Albert MS, DeKosky ST, Dickson D, et al. The diagnosis of mild cognitive impairment due to Alzheimer’s disease: recommendations from the National Institute on Aging-Alzheimer’s Association workgroups on diagnostic guidelines for Alzheimer’s disease. Alzheimers Dement. 2011;7(3):270-279.
Galasko D. Biomarkers in non-Alzheimer dementias. Clinical Neuroscience Research. 2004;3(6):375-381.
Geldmacher DS. Treatment guidelines for Alzheimer’s disease: redefining perceptions in primary care. Prim Care Companion J Clin Psychiatry. 2007;9(2):113-121.
Chertkow H, Massoud F, Nasreddine Z, et al. Diagnosis and treatment of dementia: 3. Mild cognitive impairment and cognitive impairment without dementia. CMAJ. 2008;178(10):1273-1285.
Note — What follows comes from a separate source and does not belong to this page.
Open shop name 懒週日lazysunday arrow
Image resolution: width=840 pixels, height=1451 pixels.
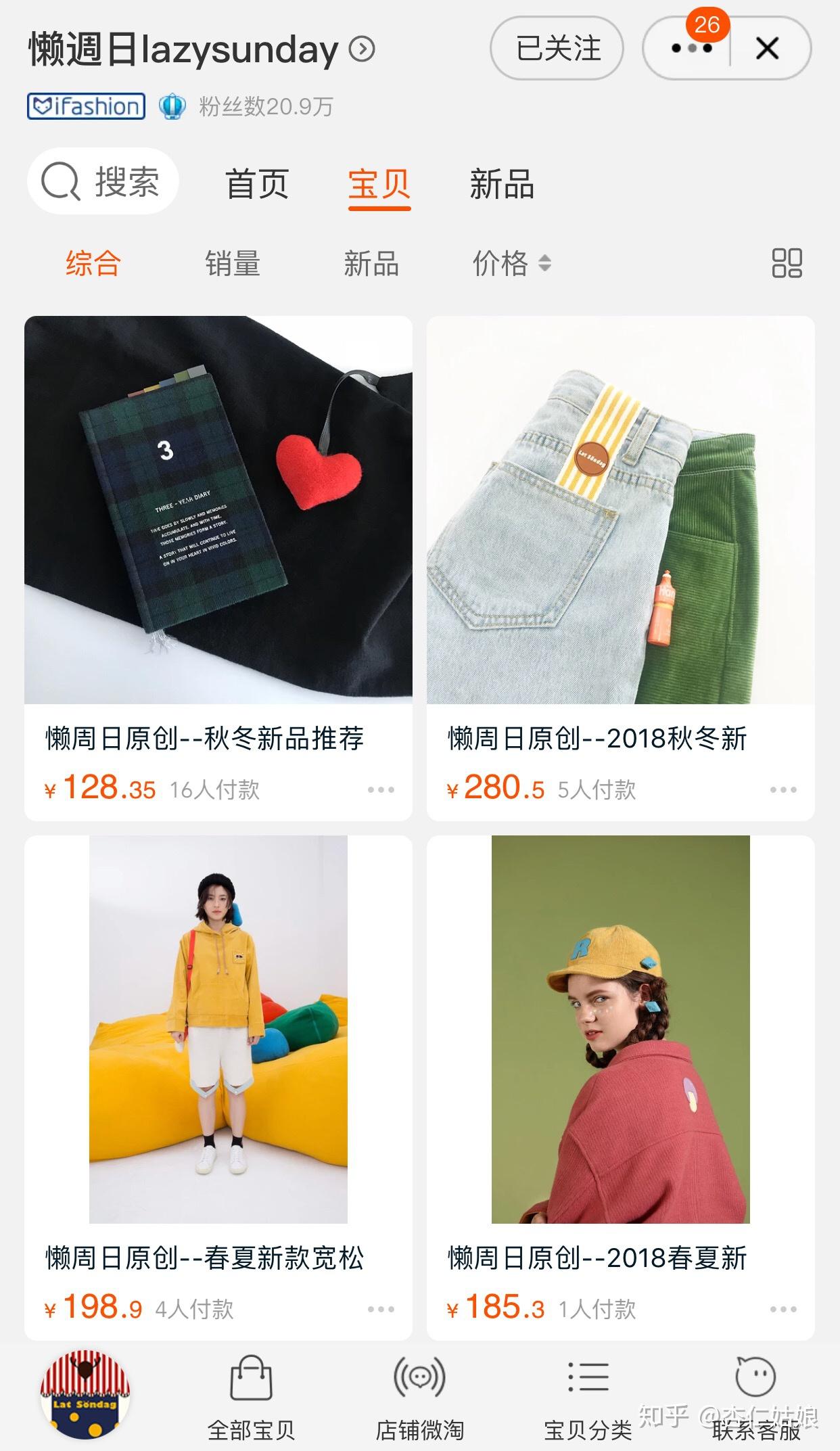362,49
Rosenberg PB, Lyketsos C. Mild cognitive impairment: searching for the prodrome of Alzheimer’s disease. World Psychiatry. 2008;7(2):72-78.
Reisberg B, Shulman MB, Torossian C, et al. Outcome over seven years of healthy adults with and without subjective cognitive impairment. Alzheimers Dement. 2010;6(1):11-24.
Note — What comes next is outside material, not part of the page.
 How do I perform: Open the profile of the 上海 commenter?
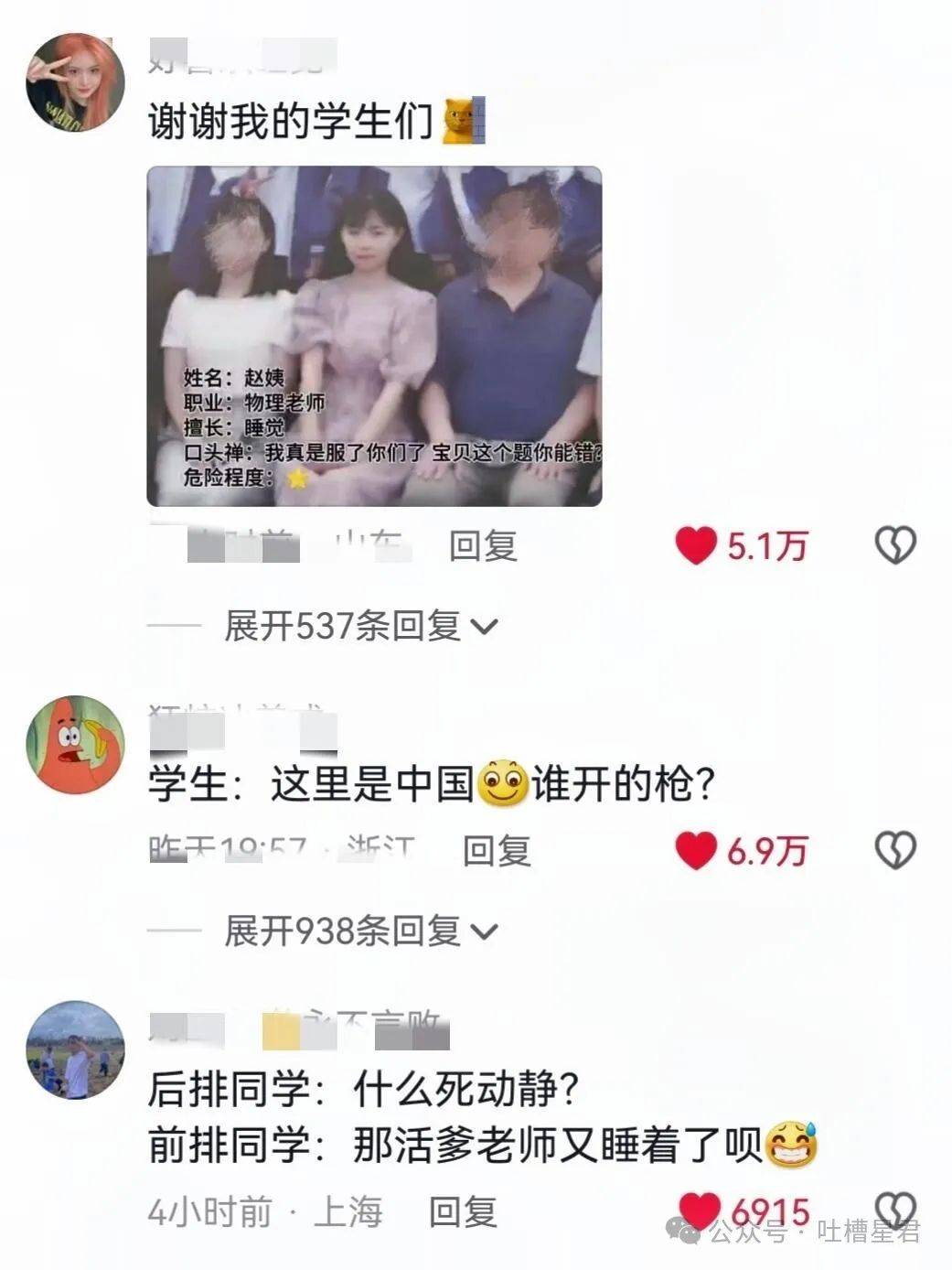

Desai AK, Schwarz L. Subjective cognitive impairment: when to be concerned about ‘senior moments.’ Current Psychiatry. 2011;10(4):31-44.

Clinical applications

Although pharmacologic therapies for the early phases of AD are not yet available, research supports implementing nonpharmacologic modalities in older adults with MCI as well as those without any cognitive impairment (Table 3).^8,11 Growing evidence suggests physicians should encourage patients to lead an active and socially integrated lifestyle that includes leisure activities, cognitive stimulation, meditation, a balanced diet, and daily exercise.⁸ Practitioners should treat vascular risk factors in geriatric patients with and without cognitive impairment to optimize healthy brain aging and reduce the risk of cardiovascular disease and stroke.¹¹ By raising awareness of available treatments for early phases of AD, we may be able to reduce the anxiety and sense of helplessness or hopelessness that may accompany an AD diagnosis.